I know. Unless you're one of the lucky few who TiVo'd the Janet Jackson, Justin Timberlake "dance of the single veil" and replay it on a continual loop, you're pretty sick of hearing about the Super Bowl halftime peep show. I'm right there with you, and was -- with my wife's encouragement -- ready to forget the whole thing.
That is, until Federal Communications Commission chairman Michael Powell -- son of Secretary of State Colin "I swear they've got weapons of mass destruction" Powell -- had to butt into the situation.
Apparently, like a lot of people, the chairman was home watching the Super Bowl with his family, enjoying the sight of men engaged in violent ritual cheered on by scantily clad women on the sidelines and only occasionally interrupted by more scantily clad women shilling beer and old men telling me how I can have better sex. Then came halftime, then came Janet and Justin, then came the outrage from the good chairman. But let's replay a couple of things here. The Super Bowl was broadcast on CBS and the halftime show was produced by MTV, both of which happen to be two of the many wholly owned subsidiaries of Viacom. Now, Viacom's one of the handful of big fat media companies, along with joints like Time Warner, Disney and News Corp., that together own most of the television networks, cable news outlets, newspapers, magazines and even outdoor advertising venues that give us our information and entertainment, and otherwise propagandize us on a daily basis.

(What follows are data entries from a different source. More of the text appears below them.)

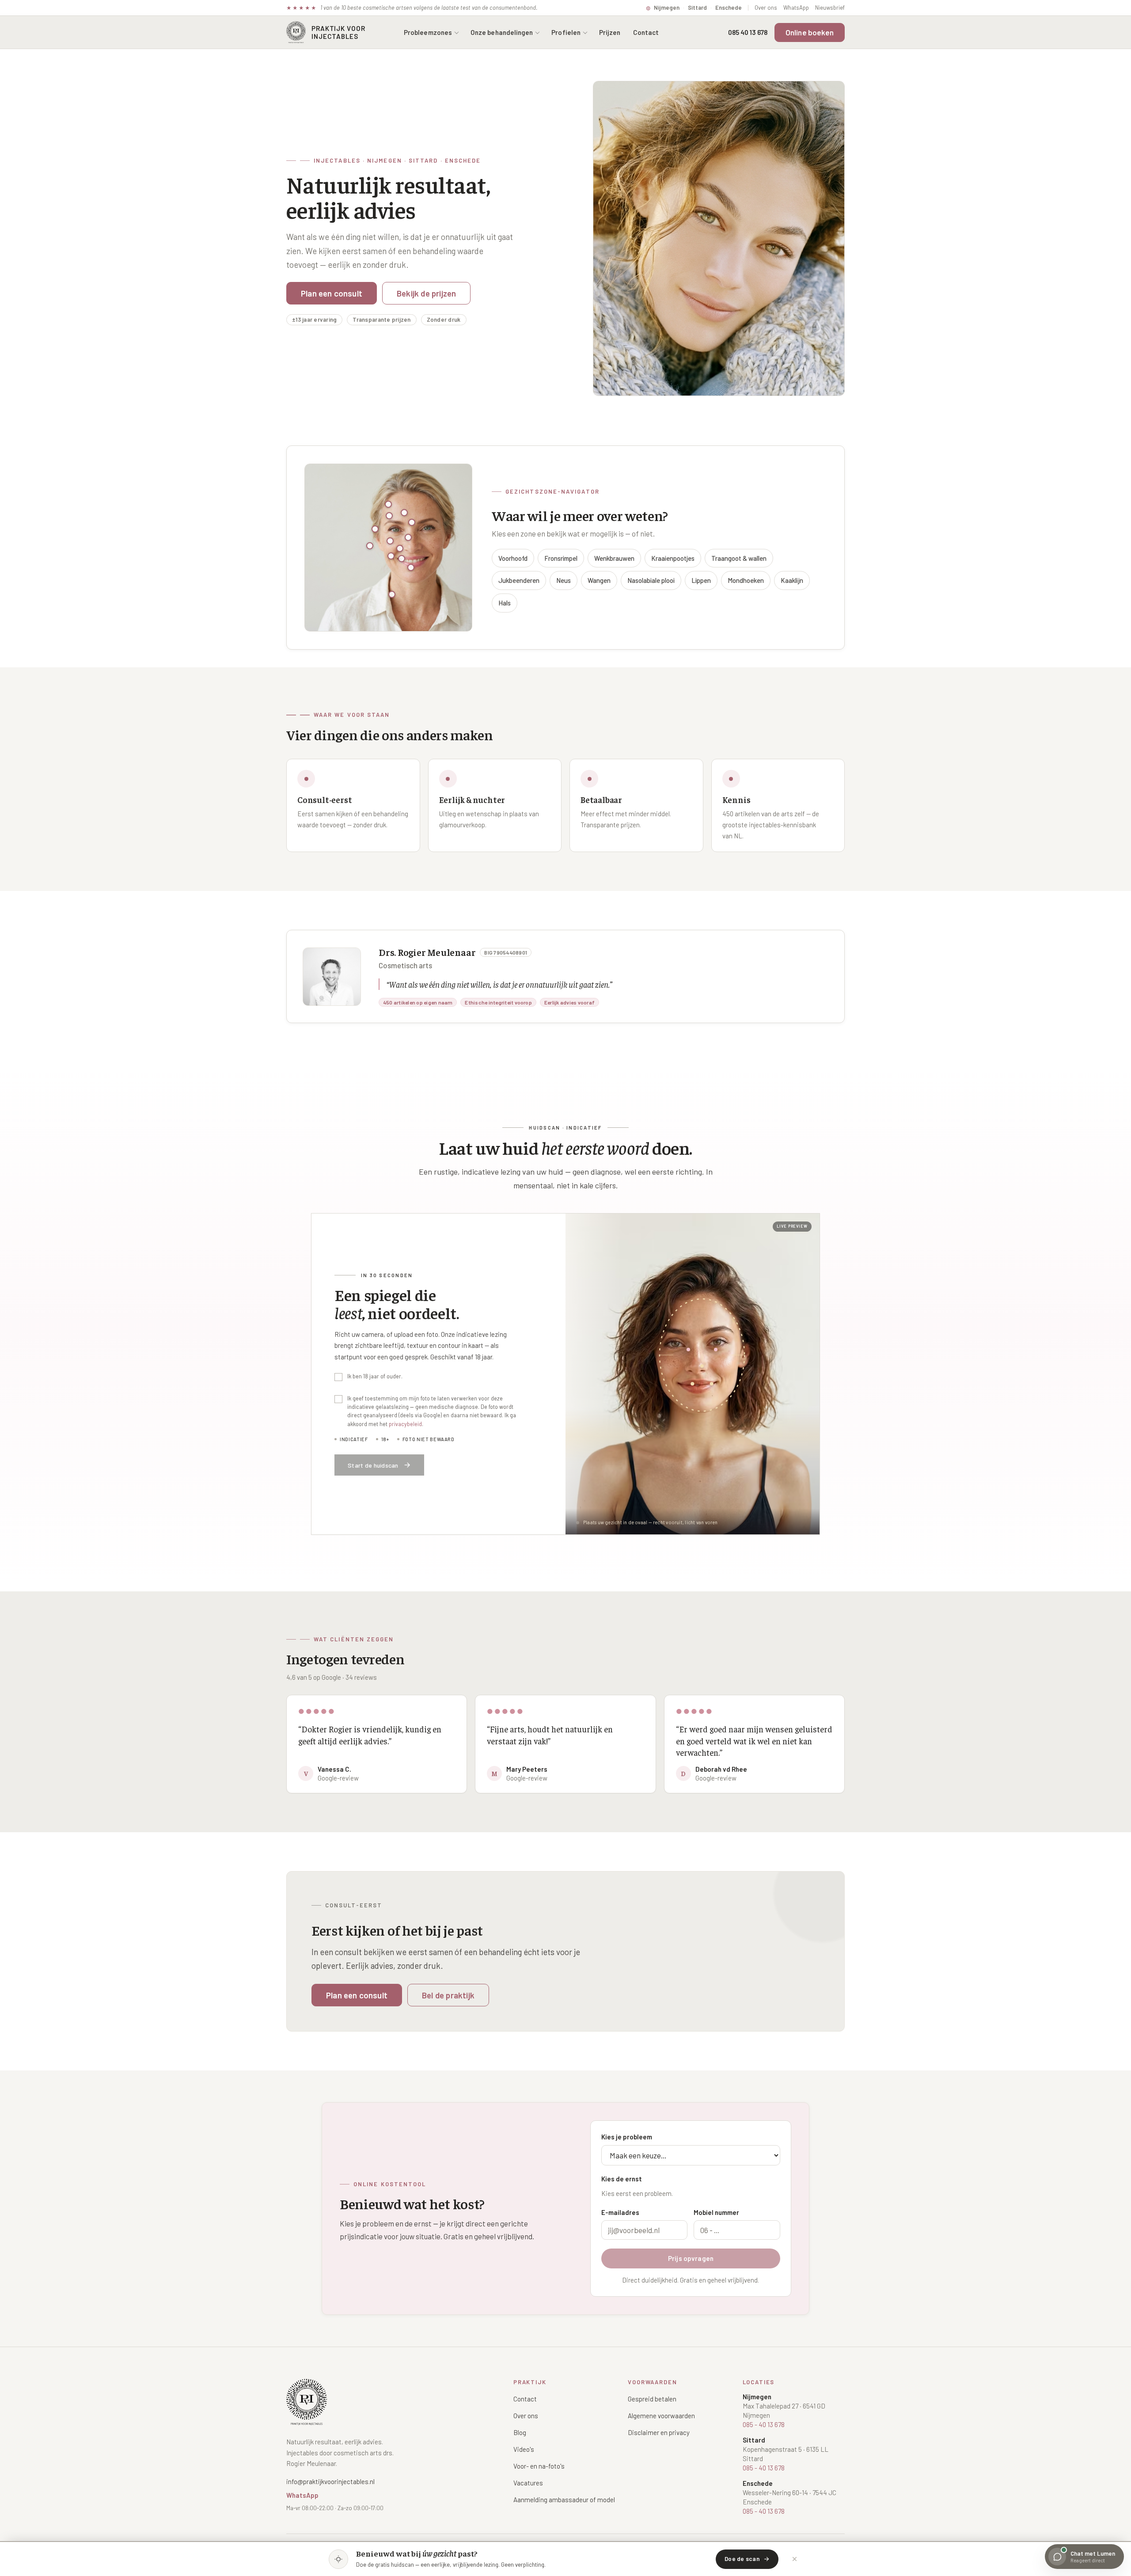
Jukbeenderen (518, 580)
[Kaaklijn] (410, 567)
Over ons (766, 7)
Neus (563, 580)
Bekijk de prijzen (426, 293)
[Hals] (391, 594)
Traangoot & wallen (739, 558)
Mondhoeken (746, 580)
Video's (523, 2449)
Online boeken (810, 32)
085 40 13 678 (747, 32)
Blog (519, 2432)
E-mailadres (620, 2212)
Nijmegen (666, 7)
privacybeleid (405, 1423)
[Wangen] (369, 545)
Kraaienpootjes (673, 558)
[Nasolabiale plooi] (399, 548)
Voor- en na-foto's (539, 2466)
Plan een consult (331, 293)
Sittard (697, 7)
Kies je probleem (626, 2137)
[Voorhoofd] (388, 504)
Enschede (728, 7)
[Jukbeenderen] (408, 537)
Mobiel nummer (716, 2212)
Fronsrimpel (560, 558)
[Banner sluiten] (794, 2559)
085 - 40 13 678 (764, 2424)
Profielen (566, 32)
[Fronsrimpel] (389, 515)
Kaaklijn (792, 580)
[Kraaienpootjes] (411, 522)
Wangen (599, 580)
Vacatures (528, 2483)
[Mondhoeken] (401, 558)
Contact (646, 32)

Viacom is also one of the big fat media companies that chairman Powell and his cronies at the FCC worked so very, very hard to make bigger and fatter just last summer through the relaxation of media ownership rules. This is a frightening trend that's been going on since the mid-'70s. Back in 1975, about 1,500 individual entities owned various daily newspapers and full-power TV stations. By the turn of the millennium, there were only 625 owners. At the same time, there are 1,700 fewer owners of commercial radio stations, and America's seven largest cable providers control more than 75 percent of the market.
But for Mike Powell that was still too much media in too many hands, and he led the fight to allow companies like Viacom to pretty much buy up whatever outlets they pleased, print or broadcast, uncontested. That was a concept so obviously repugnant that groups as diverse as the National Rifle Association and the National Organization for Women were lobbying against it. But Powell and his boys were more interested in what big media wanted than, say, the American public, and voted to ease the rules.
This was an event Viacom praised at the time by saying it would "help ensure that free, over-the-air broadcasting continues to be available." Apparently along with free, over-the-air broadcasting of a pop star's naked breast, which, by the way, was not fully naked. And now, after trying to hand the media companies nearly unlimited power, chairman Powell is shocked, shocked to find out that they're doing whatever they want to get ratings and attention? Maybe after he gets rid of exhibitionism in sports Powell can start working on hypocrisy in politics.
Powell does have a fix for the situation. He's threatening to fine Viacom's affiliates -- more than 200 stations -- up to $27,500 apiece. That's more than $5.5 million in fines. Unfortunately, in the last quarter it reported earnings, Viacom pulled in revenue of about $6.6 billion. Billion, with a "B." And an "illion." When I said these companies were big and fat, I meant big and fat. So, I'm guessing right about now that Viacom chief Summner Redstone's looking through the cushions of his couch for enough change to pay Mike Powell off.
Look, I'm not trying to back the liberal media, which we all know is out to destroy every decent value that we in the Western world hold near and dear. And, like you, I think near-naked breasts should be relegated to strip clubs and the Fox prime-time lineup. But the only obscene spectacle I'm seeing is chairman Powell's hollow outrage at a situation of which he himself was an architect. When you work so hard to build the perfect media beast, don't be surprised when it decides to throw off its shackles. Or its bra.